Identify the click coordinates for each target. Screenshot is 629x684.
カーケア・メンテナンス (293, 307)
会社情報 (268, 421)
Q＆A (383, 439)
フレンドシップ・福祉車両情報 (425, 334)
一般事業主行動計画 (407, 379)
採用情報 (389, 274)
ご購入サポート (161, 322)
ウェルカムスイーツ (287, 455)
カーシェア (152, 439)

[GOAL OF THE EXERCISE]
Write out all the entries above as a numbered list, leaving out any blank lines.

[FINAL RESULT]
1. Identify the click coordinates for each target. Screenshot is 629x684.
2. カーケア・メンテナンス (293, 307)
3. 会社情報 (268, 421)
4. Q＆A (383, 439)
5. フレンドシップ・福祉車両情報 (425, 334)
6. 一般事業主行動計画 (407, 379)
7. 採用情報 (389, 274)
8. ご購入サポート (161, 322)
9. ウェルカムスイーツ (287, 455)
10. カーシェア (152, 439)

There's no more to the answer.